Deciphering Molecular Mechanisms and Intervening in Physiological and Pathophysiological Processes of Ca2+ Signaling Mechanisms Using Optogenetic Tools

Calcium ion channels are involved in numerous biological functions such as lymphocyte activation, muscle contraction, neurotransmission, excitation, hormone secretion, gene expression, cell migration, memory, and aging. Therefore, their dysfunction can lead to a wide range of cellular abnormalities and, subsequently, to diseases. To date various conventional techniques have provided valuable insights into the roles of Ca2+ signaling. However, their limited spatiotemporal resolution and lack of reversibility pose significant obstacles in the detailed understanding of the structure-function relationship of ion channels. These drawbacks could be partially overcome by the use of optogenetics, which allows for the remote and well-defined manipulation of Ca2+-signaling. Here, we review the various optogenetic tools that have been used to achieve precise control over different Ca2+-permeable ion channels and receptors and associated downstream signaling cascades. We highlight the achievements of optogenetics as well as the still-open questions regarding the resolution of ion channel working mechanisms. In addition, we summarize the successes of optogenetics in manipulating many Ca2+-dependent biological processes both in vitro and in vivo. In summary, optogenetics has significantly advanced our understanding of Ca2+ signaling proteins and the used tools provide an essential basis for potential future therapeutic application.

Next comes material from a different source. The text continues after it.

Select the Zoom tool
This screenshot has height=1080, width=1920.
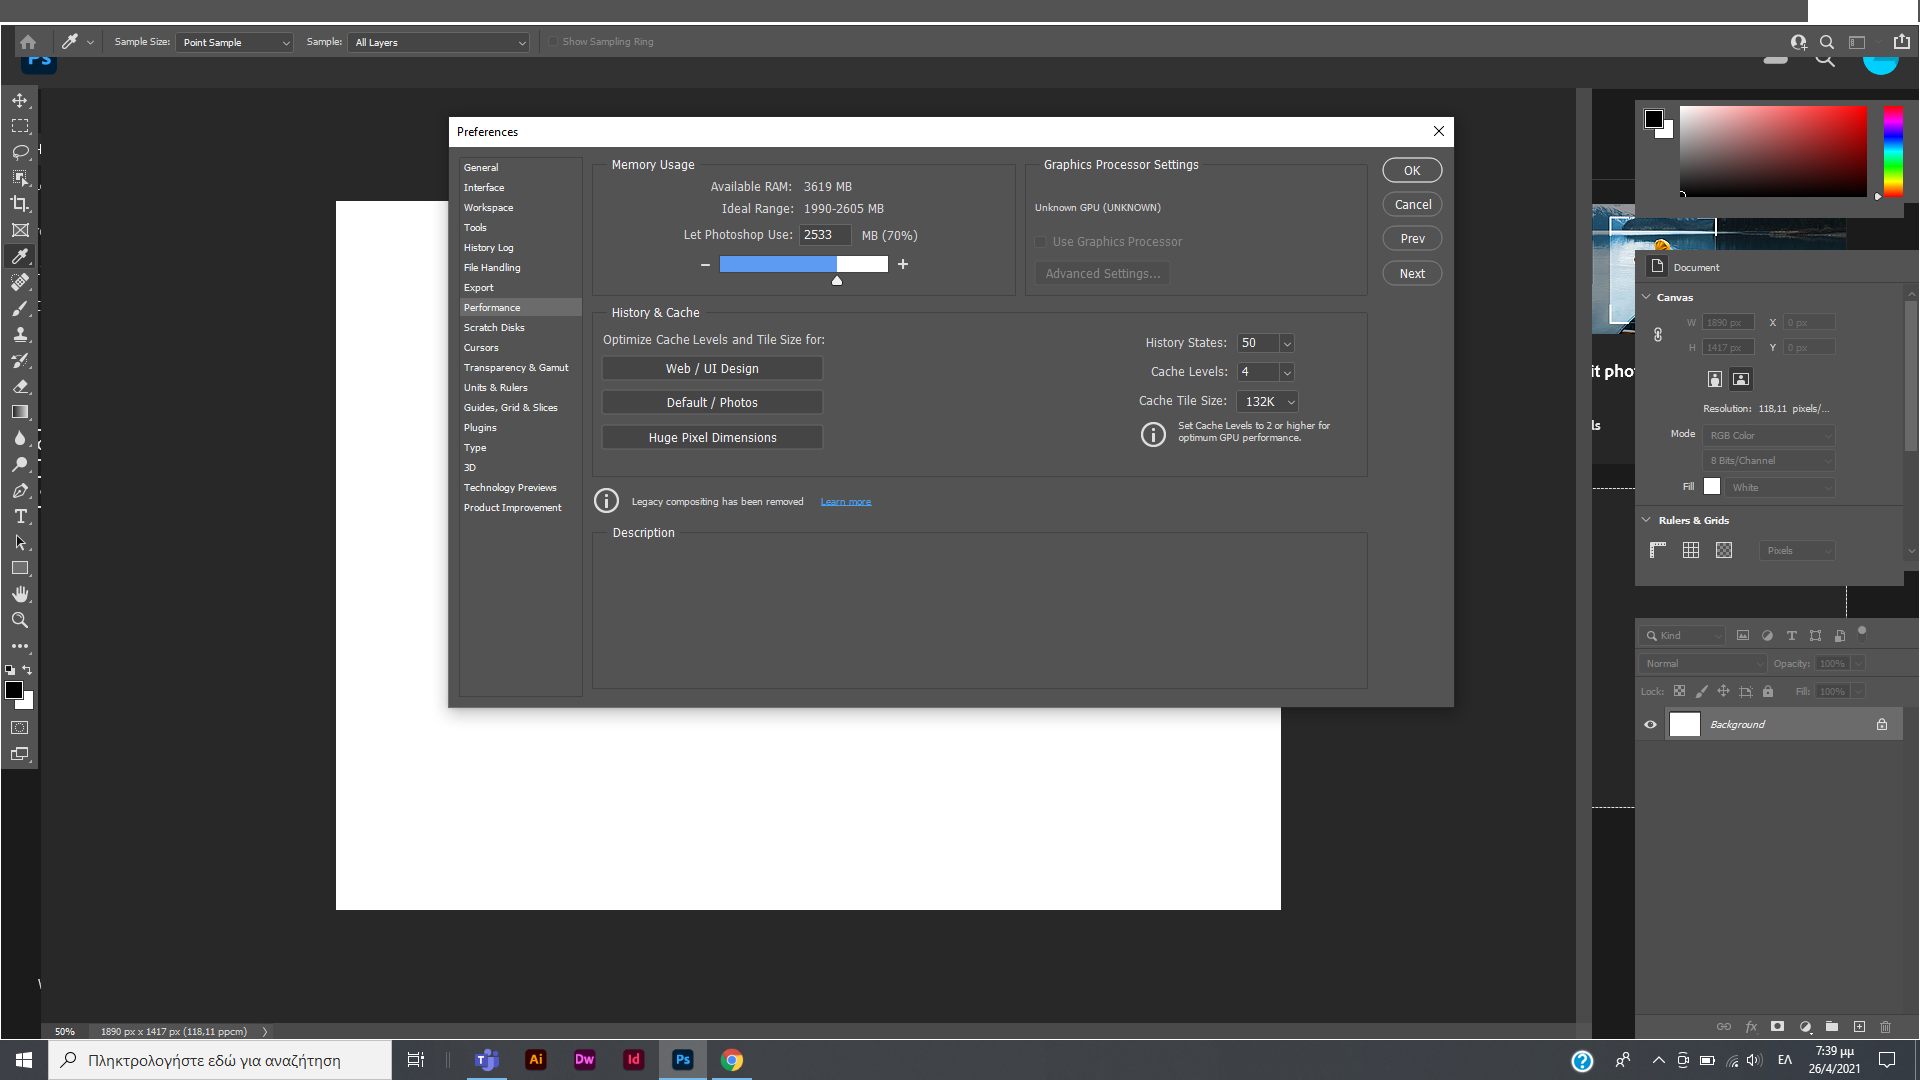20,620
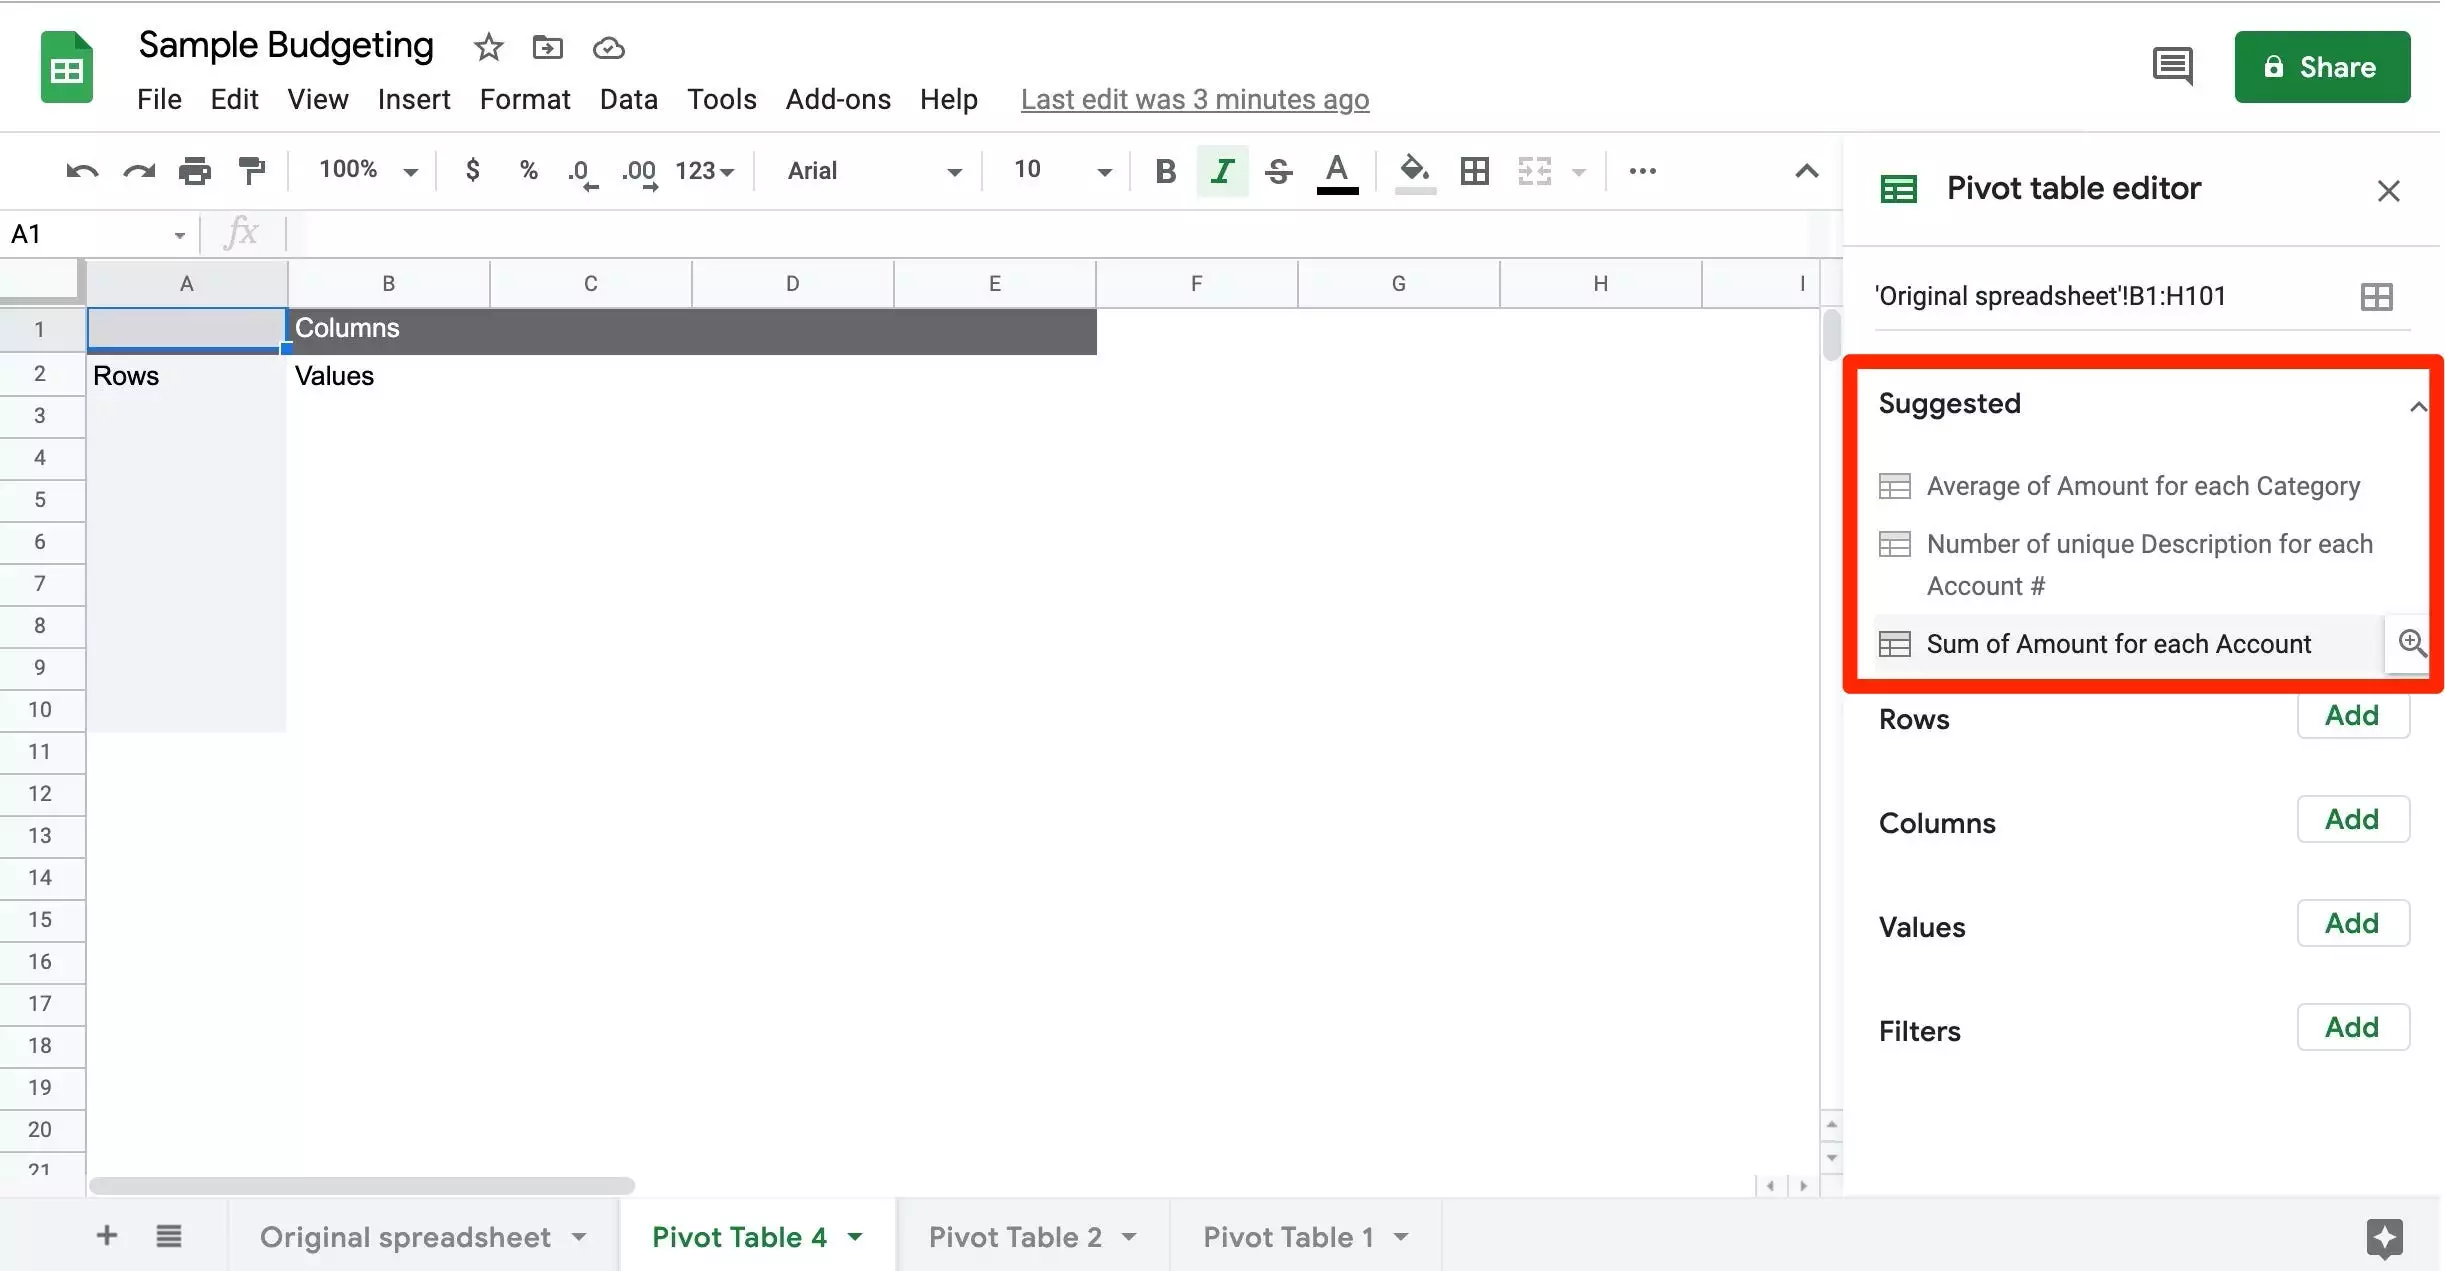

The role of P2X7R in neuroinflammation and implications in Alzheimer's disease

Alzheimer's disease (AD) is the most common cause of dementia and is set to rise in prevalence as the global trends in population aging. The extracellular deposition of amyloid protein (Aβ) and the intracellular formation of neurofibrillary tangles in the brain have been recognized as the two core pathologies of AD. Over the past decades, the presence of neuroinflammation in the brain has been documented as the third core pathology of AD. In recent years, emerging evidence demonstrated that the purinergic receptor P2X7 (P2X7R) serves a critical role in microglia responses and neuroinflammation. Besides, targeting P2X7R by genetic or pharmacological strategies attenuates the symptoms and pathological changes of AD models, and P2X7R has been recognized as a promising therapeutic target for AD. In this review, we summarized the recent evidence concerning the roles of P2X7R in neuroinflammation and implications in AD pathogenesis.